What made you decide to have the series 'origin story' in Episode 2 rather than Episode 1?

As a group of writers, we wanted to start the series with a bang and throw the audience straight into the conflict. Even though our approach can sometimes be slow and steady and moody rather than 'in your face,' we still hoped that people would drop in on the characters without too much knowledge of the story or where we were headed. We tried to make the show disorienting rather than confusing in the first hour. After that, we always imagined going back in Episode Two and giving people more information, a sort of guide to how we got where we were in Episode One.

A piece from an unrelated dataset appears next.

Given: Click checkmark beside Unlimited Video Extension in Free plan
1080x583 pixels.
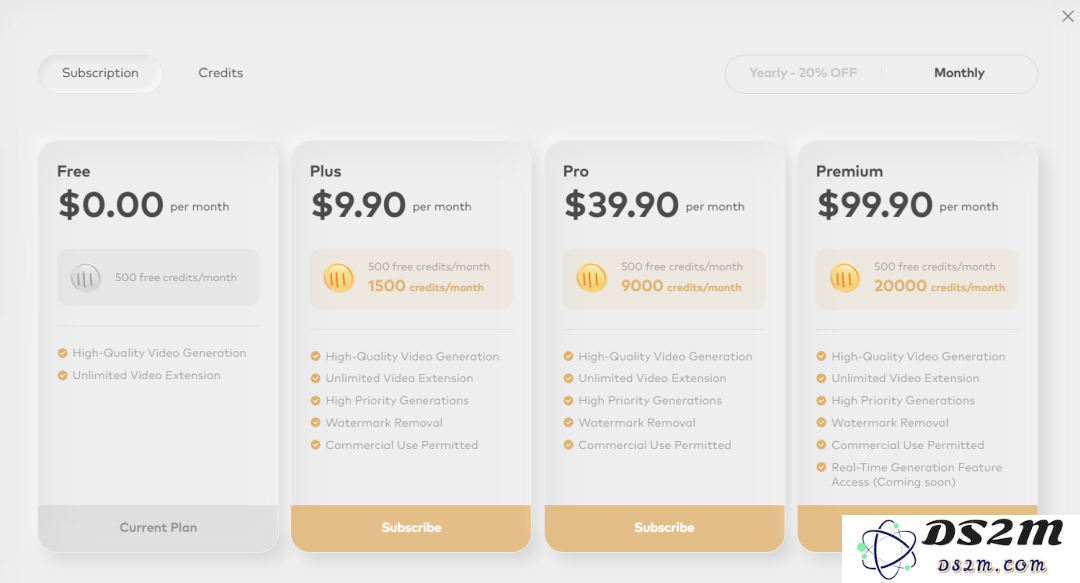Looking at the screenshot, I should 63,376.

By the end of Episode Two we have run viewers through the history of The Rising and how Vanessa, Axel and Doc ended up where they are now, and the rest of the season — with a few minor exceptions — will remain on a more traditional timeline.

Why did Vanessa and Gary get divorced? (Or will we find this out in a later episode?) 

That's a great question and one perhaps worth exploring down the road. We don't say much about it in the first season; it was more of a catalyst to hand us a woman who is a single working mother and trying her best to make ends meet. I'm sure if you looked at their divorce decree it would state 'irreconcilable differences' and I don't want to blame one of the characters more than the other. It would be fun to see more of Gary down the road — I wonder if he'd make a better vampire than he did a father?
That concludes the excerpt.